Since 1974, the Government and the Trades Union Congress had been locked into the "social contract" - four years of pay policy that had come increasingly under strain as union activists demanded a return to "free collective bargaining". That same October - and without the TUC's support - Callaghan fixed a 5 per cent pay norm, when inflation was running at almost 8 per cent.

Car workers at Ford demanded a 15 per cent increase. Ford, to the Government's horror, agreed. An attempt to impose sanctions on the company failed when five left-wing members of the minority Labour administration abstained. The pay dam broke. The "winter of discontent" resulted.

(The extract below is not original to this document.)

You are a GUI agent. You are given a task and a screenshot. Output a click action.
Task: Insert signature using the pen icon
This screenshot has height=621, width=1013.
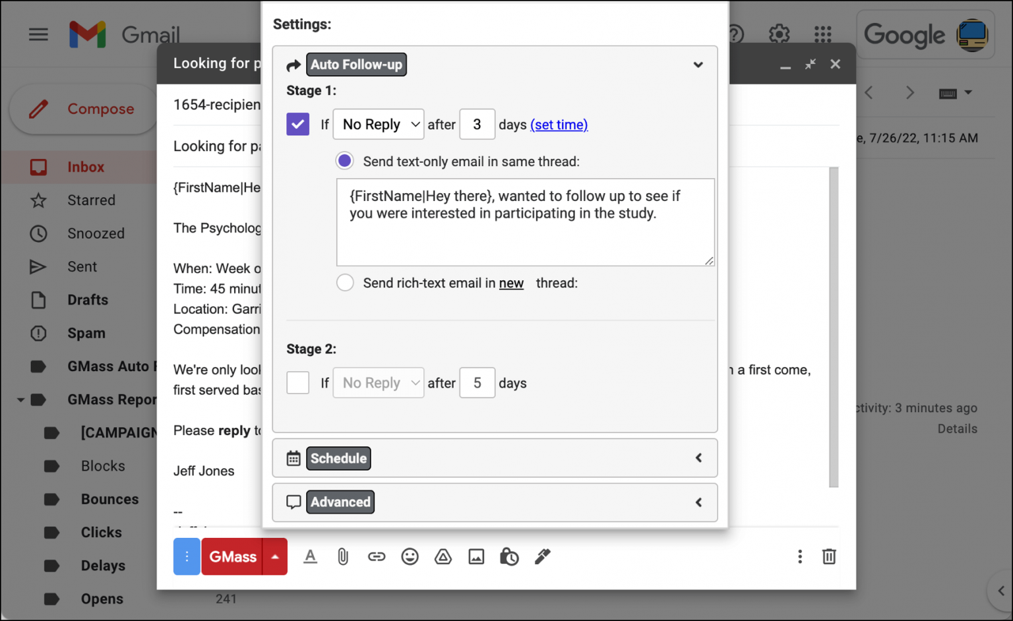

On 3 January, first lorry drivers and then tanker drivers went on strike nationwide over a 25 per cent claim, a strike marked by flying pickets, secondary picketing and considerable violence. Food supplies were hit. A helpless government negotiated with an almost equally helpless Moss Evans, the new general secretary of the Transport and General Workers Union, to keep shops supplied, as wild rumours of shortages emptied shelves - on one day of bread, on the next of salt.

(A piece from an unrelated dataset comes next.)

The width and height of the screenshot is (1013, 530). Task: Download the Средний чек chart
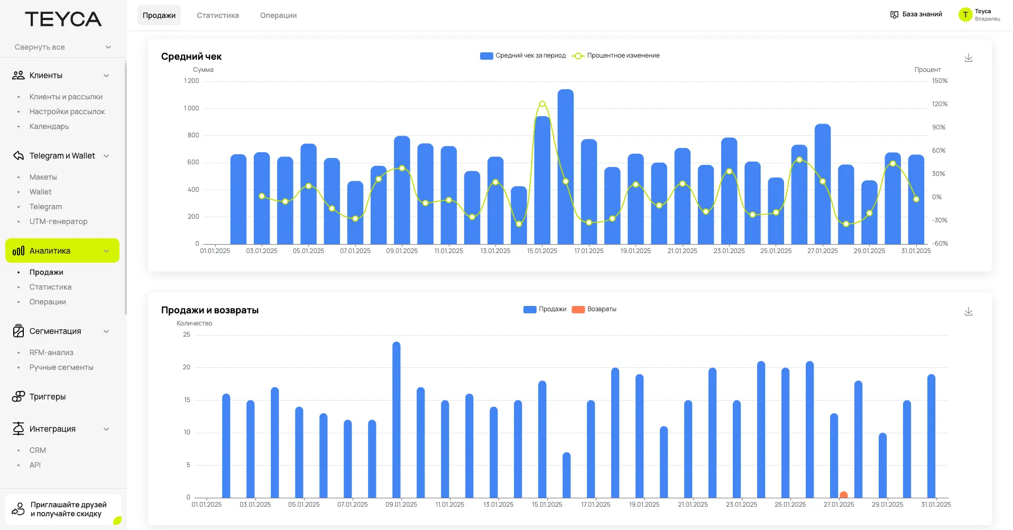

When the lorry drivers settled, the public sector unions joined the dispute. On 22 January, 1.5 million public service workers began a 24-hour stoppage which escalated into regional and national strikes involving water workers, ambulance drivers, sewage staff, dustmen, hospital porters and some nurses. Rubbish piled high in the streets. Rats proliferated. In Liverpool and Manchester grave-diggers briefly refused to bury the dead.

Pickets turned cancer patients away from hospitals and blocked goods delivery entrances with vehicles with slashed tyres. David Ennals, the Secretary of State for Social Services, while negotiating with the unions, was taken to hospital with a leg thrombosis and promptly declared "a legitimate target for action" by a local Nupe official.

Jim Callaghan left a frozen Britain for a sun-drenched summit in Guadaloupe. On his return to Heathrow, he contested reporters' suggestions that the country was in chaos, producing the famous Sun headline: "Crisis? What crisis?"

Before the winter was over, more than 12 million working days were lost between September and April. In January alone, the total was almost 3 million - in one month more than 10 times the total for the whole of last year. Those scenes helped propel Mrs Thatcher to power that June, armed with a mandate for trade union legislation that aimed to wipe out such action for good.